Officials have had to declare red alerts in the capital and other cities in the north of the country, the worst pollution level on the mainland’s four-tier system.
The fine particles which are especially hazardous to human health soared to more than 1,000 micrograms per cubic metre in some locations. It exceeds the annual average recommended by the World Health Organisation by more than 100 times.
The red alert triggers limits on the use of cars as well as school and factory closures. This level of air pollution brings tremendous harm to the health of citizens. I can understand why so many of them fled south.
This state of affairs can no longer be tolerated in northern cities. The central government continues to see economic development as a priority over environmental protection. This policy has to change and urgent action is needed to remedy the problems associated with air pollution before it is too late.

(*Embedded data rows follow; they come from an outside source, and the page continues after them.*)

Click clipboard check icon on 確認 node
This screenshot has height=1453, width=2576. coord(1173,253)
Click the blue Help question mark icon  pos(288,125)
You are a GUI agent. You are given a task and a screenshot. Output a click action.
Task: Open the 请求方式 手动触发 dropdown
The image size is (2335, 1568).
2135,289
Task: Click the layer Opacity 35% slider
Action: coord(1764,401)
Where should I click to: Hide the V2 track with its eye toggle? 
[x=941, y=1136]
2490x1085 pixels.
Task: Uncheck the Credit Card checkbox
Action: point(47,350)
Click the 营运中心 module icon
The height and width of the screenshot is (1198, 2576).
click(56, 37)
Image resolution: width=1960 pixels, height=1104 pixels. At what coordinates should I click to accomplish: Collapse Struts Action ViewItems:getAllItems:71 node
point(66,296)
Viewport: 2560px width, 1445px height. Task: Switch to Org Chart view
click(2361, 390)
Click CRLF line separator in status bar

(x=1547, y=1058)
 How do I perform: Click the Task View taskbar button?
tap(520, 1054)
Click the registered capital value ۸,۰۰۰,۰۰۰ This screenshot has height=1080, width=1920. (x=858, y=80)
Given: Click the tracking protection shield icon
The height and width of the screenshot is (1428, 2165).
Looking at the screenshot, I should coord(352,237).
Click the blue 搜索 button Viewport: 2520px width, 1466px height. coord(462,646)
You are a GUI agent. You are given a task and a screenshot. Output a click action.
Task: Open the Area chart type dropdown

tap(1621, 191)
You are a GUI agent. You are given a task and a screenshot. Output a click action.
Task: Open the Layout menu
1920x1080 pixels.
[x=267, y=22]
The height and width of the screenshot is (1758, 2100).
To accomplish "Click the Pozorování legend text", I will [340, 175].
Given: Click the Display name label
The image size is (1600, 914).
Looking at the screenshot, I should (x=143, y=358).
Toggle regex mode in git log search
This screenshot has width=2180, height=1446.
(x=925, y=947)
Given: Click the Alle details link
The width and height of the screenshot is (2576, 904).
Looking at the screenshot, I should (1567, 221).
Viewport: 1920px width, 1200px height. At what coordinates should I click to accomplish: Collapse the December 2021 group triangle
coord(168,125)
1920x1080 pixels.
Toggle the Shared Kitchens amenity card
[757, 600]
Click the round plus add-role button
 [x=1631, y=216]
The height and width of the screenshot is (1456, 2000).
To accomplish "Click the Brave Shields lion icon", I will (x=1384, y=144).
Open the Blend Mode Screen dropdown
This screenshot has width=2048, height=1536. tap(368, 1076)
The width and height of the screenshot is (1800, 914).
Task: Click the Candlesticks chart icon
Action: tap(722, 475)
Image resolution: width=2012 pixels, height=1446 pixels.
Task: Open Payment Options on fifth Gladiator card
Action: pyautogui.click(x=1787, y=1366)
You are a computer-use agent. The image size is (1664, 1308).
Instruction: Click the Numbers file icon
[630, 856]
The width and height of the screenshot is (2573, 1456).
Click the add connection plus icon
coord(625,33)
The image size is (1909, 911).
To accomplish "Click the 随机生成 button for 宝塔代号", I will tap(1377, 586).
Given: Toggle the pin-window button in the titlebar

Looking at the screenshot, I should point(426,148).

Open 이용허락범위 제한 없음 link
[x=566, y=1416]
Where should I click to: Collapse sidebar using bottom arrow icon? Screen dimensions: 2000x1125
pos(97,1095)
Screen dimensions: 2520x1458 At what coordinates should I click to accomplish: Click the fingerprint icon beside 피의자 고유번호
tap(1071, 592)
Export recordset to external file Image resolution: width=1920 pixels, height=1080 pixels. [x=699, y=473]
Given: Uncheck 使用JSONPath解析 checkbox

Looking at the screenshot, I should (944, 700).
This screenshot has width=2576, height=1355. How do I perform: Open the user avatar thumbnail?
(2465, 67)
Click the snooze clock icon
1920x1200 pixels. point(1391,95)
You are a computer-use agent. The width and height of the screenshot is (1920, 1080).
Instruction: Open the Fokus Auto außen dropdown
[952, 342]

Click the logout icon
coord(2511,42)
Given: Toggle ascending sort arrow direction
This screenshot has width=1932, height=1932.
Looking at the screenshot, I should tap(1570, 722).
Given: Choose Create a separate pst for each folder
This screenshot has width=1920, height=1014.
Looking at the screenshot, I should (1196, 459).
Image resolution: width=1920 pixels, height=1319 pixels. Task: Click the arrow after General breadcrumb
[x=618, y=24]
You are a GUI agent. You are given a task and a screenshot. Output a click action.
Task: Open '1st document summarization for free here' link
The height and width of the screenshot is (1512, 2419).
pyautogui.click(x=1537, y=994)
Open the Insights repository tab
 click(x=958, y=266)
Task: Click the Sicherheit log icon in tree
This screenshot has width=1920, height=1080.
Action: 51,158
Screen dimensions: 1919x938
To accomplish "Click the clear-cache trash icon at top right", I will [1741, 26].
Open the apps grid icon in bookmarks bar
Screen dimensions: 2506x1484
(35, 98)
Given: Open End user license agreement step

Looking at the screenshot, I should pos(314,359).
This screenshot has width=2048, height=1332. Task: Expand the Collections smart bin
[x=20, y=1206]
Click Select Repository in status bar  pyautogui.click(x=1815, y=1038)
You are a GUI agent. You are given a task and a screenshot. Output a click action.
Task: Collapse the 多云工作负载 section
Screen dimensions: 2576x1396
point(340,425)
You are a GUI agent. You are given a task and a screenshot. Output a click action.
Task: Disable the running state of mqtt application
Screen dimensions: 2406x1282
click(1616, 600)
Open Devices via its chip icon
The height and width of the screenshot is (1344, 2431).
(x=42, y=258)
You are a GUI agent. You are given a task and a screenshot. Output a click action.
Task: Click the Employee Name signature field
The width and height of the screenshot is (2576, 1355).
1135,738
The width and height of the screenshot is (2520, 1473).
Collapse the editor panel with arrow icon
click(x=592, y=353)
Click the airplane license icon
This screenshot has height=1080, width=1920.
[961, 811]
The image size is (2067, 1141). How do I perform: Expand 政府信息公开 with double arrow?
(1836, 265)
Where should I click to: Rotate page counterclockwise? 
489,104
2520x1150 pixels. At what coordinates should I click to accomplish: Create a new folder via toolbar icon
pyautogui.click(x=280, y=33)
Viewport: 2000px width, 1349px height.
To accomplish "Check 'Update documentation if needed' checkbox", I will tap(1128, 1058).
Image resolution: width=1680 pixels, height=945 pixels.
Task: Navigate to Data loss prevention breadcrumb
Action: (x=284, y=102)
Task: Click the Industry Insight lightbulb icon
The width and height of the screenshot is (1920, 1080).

Chloe Hung Yee-ching, Kowloon Tong
Costa Rica sets example with green policies
With greater economic development globally, there has been an increase in greenhouse gases which envelop the planet.
As a consequence, average temperatures are rising and there are more extreme weather conditions.
Hong Kong has not done enough to tackle global warming, unlike Costa Rica. Costa Rica, like many other countries, has seen temperatures rise and is experiencing drier weather conditions. However, it is now taking action to try and deal with the effects of climate change. It has already declared that it aims to be carbon neutral by 2021 and already is a global leader in the sustainable use of energy.
Most of its energy comes from renewable sources, a mix of hydro, geothermal, wind and solar energy. That means it is possible to generate energy without burning fossil fuels like oil and coal.
Costa Rica is also trying to stop deforestation. It recognises that its trees play an important role in reducing carbon in the atmosphere. It compensates landowners in a scheme to encourage reforestation.
Tourists visiting the country are invited to make a donation to reforestation projects. In the last decade, Costa Rica has already increased its forested area by 10 per cent.
Hong Kong can learn from Costa Rica’s example and do more to alleviate the effects of climate change.
Hebe Ng Yik-huen, Tseung Kwan O
Waste is still a real problem during festivals
We are living in an age of consumerism and a lot of businesses try to cash in during festivals such as Christmas.
As a result, consumers fall prey to a culture of unnecessary spending, which adds to the problem of waste in Hong Kong.
A lot of wrapping paper ends up in landfills. In future, people should ask themselves if they need to give physical gifts, when they could give gift cards and digital Christmas cards.
What is needed is a wholesale change of culture at this time of the year, not just in Hong Kong, but globally.
During festive celebrations, we must be aware of the continuing need to protect the environment.
As we enter a new year, we should all have the goal to be less wasteful. Even little steps by individuals can make a difference, as no change is too small.